[Excerpt from a dataset]
______

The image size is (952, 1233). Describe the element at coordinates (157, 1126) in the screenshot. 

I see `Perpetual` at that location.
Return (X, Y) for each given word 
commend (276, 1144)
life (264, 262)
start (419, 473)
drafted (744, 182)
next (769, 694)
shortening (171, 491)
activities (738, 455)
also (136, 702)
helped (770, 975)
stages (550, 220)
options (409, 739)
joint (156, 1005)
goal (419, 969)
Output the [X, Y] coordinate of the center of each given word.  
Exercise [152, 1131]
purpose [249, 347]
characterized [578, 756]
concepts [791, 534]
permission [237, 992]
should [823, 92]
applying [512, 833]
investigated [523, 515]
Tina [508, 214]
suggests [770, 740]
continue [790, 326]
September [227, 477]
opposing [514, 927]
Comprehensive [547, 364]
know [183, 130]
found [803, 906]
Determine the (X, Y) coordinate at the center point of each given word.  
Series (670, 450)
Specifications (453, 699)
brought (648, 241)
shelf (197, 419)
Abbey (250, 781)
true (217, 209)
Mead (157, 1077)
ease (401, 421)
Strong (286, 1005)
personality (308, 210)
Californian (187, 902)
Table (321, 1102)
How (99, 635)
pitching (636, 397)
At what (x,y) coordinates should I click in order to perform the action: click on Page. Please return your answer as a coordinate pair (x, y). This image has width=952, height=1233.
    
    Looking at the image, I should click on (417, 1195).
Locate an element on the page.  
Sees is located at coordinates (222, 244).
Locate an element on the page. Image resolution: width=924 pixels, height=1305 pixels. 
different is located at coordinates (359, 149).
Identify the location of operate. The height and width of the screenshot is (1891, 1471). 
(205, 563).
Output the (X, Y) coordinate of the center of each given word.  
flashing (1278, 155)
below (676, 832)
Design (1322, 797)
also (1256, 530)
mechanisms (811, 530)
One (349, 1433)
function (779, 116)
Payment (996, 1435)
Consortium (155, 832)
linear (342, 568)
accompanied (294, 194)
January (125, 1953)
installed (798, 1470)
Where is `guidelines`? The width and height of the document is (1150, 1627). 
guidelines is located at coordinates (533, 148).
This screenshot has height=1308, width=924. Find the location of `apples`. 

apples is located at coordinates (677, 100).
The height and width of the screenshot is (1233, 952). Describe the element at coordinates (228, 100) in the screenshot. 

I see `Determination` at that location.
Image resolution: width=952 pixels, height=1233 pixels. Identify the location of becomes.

______

(WHAT YOU WILL DO)
Report each line from the rows above that contains the word "apples", copying every such line in full.

(RESULT OF THIS EXERCISE)
This screenshot has height=1308, width=924. Find the location of `apples`. 
apples is located at coordinates (677, 100).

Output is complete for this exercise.